In Part 1, we established the fact that a person’s beliefs determine his or her behavior. The pattern that Eve set for listening to, meditating on, believing, and acting on Satan’s lies is still being followed today. The good news is that as Spirit-filled believers, we have a choice regarding whether we walk in the flesh or in the spirit (Gal. 5:16). In Colossians 3 and elsewhere, we’re told to put off the “old man” and to put on the “new man” and his deeds. Obeying God’s commands is possible through Christ, not just for adults but also for teens.
In order to put off falsehood, beliefs that are unbiblical and anti-God, we need to stop the pattern of listening to Satan’s lies. That process is difficult in our sin-soaked culture in which “normal” is so far from God’s revealed will, as seen in His Word. Even what the average person sees as healthy and admirable ethics, sexuality, and priorities is far from godly living. At the same time, those with high standards of “Christian” behavior can be noticeably entrenched in pride and tradition, lacking the kind of humility and continual growth we see God’s Word encourage.
To break the cycle, we need to evaluate — and help our teens evaluate — where the lies are coming from.
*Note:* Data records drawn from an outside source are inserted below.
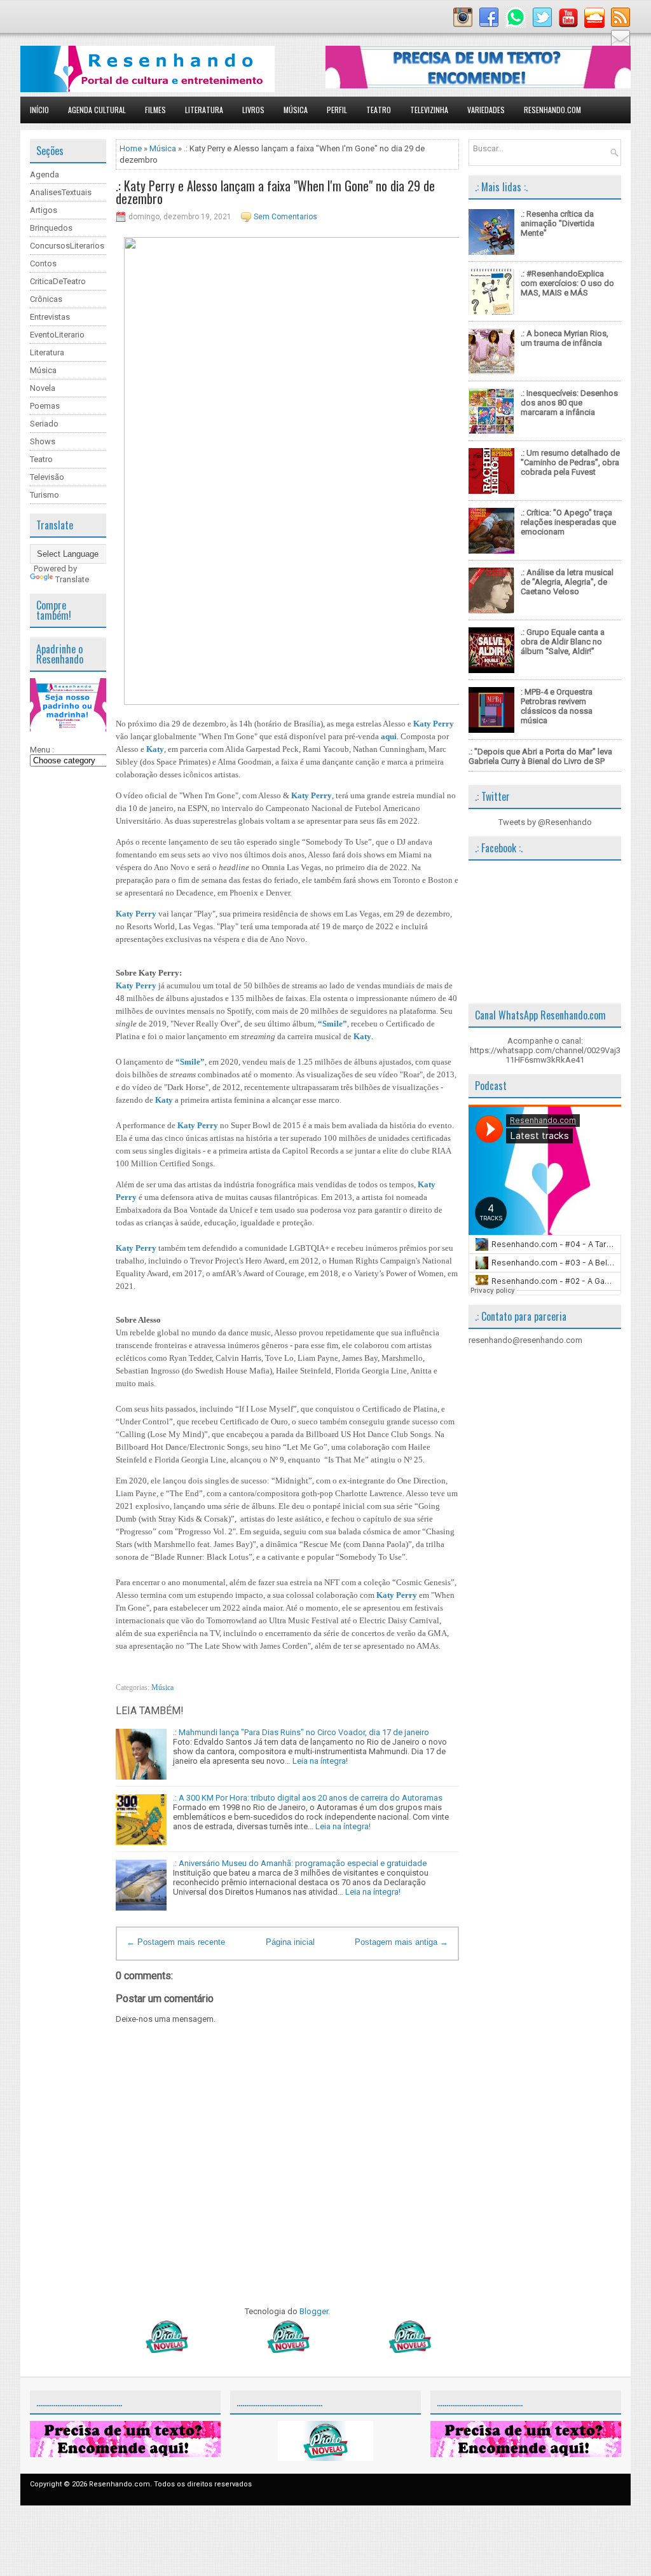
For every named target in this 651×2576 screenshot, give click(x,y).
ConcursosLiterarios (67, 245)
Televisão (47, 477)
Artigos (43, 210)
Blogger (313, 2311)
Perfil (337, 109)
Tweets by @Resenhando (545, 822)
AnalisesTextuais (61, 192)
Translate (72, 579)
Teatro (378, 109)
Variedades (486, 109)
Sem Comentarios (285, 216)
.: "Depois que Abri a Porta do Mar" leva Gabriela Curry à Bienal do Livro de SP (540, 756)
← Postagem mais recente (176, 1942)
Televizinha (429, 109)
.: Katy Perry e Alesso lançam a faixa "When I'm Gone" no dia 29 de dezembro (275, 192)
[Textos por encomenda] (478, 85)
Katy (155, 749)
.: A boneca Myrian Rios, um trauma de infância (564, 338)
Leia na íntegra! (320, 1761)
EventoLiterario (57, 334)
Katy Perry (433, 723)
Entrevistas (50, 317)
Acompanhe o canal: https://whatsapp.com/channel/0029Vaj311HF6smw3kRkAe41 (545, 1050)
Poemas (45, 406)
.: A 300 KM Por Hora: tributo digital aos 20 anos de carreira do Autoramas (307, 1798)
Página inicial (290, 1942)
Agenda (44, 174)
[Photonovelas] (287, 2350)
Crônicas (46, 299)
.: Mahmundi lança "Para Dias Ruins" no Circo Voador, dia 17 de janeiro (301, 1732)
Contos (43, 263)
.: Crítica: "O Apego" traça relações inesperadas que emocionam (568, 522)
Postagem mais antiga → (401, 1942)
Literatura (204, 109)
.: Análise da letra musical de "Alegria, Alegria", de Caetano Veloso (567, 582)
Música (296, 109)
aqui (389, 736)
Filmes (155, 109)
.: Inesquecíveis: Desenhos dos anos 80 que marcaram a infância (569, 402)
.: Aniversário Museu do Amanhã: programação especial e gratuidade (300, 1863)
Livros (253, 109)
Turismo (44, 495)
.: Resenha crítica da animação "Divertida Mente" (557, 223)
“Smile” (332, 1023)
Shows (42, 441)
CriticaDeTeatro (58, 281)
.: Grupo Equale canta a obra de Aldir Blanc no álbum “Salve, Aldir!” (563, 641)
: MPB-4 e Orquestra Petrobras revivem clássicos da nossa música (557, 706)
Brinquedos (51, 228)
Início (39, 109)
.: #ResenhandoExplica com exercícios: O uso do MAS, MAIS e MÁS (567, 283)
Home (131, 148)
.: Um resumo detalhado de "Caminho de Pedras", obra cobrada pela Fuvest (570, 462)
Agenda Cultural (97, 109)
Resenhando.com (552, 109)
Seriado (44, 423)
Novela (42, 388)
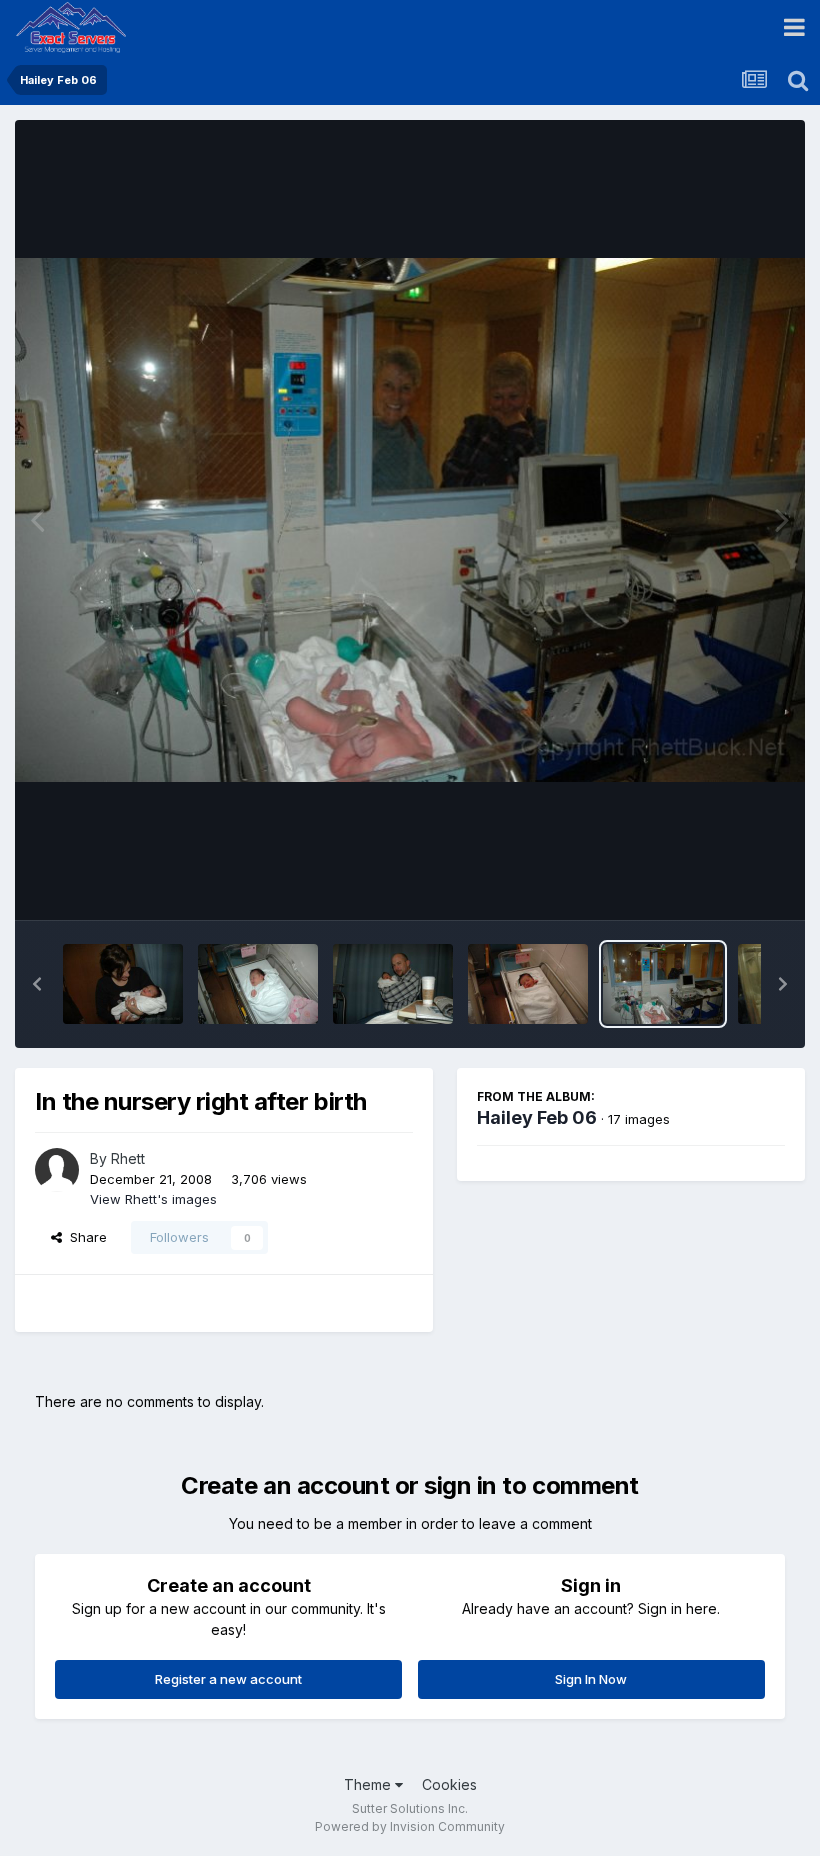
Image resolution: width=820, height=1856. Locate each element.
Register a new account (228, 1679)
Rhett (128, 1158)
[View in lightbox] (410, 520)
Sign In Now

Some possibilities include these:
- Other media
- Friends or family members
- Personal logic
Perhaps that last issue can be most deceptive, particularly for those romantic enough to like the idea of “following your heart”; that propensity does not make falsehood any truer, though (Prov. 14:12, Isa. 55:9). Once the primary sources of falsehood have been evaluated, the next step is to find ways to avoid or reduce their impact on our thinking. With music or other media, we can usually control our exposure, to a degree.
Even once we’ve purged our lives of such influences, the power of memory can be difficult to face. We think the lyrics or replay scenes from movies in our minds, just like we recall words spoken to us years ago. Phrases like “How can something wrong feel so right?” or “You’re worthless. No one will ever love you” can come back to our minds as clearly as we heard them years ago. The meditation steps now come into play; while well-worn ruts can be difficult to escape, such victory is possible.
Perhaps even before we attempt to rid ourselves of some veins through which falsehood enters our thinking, we need to compare the messages we receive with the Truth of God’s Word. When we do so, we’ll be equipping ourselves for the second aspect of breaking the cycle: letting truth positively impact our lives.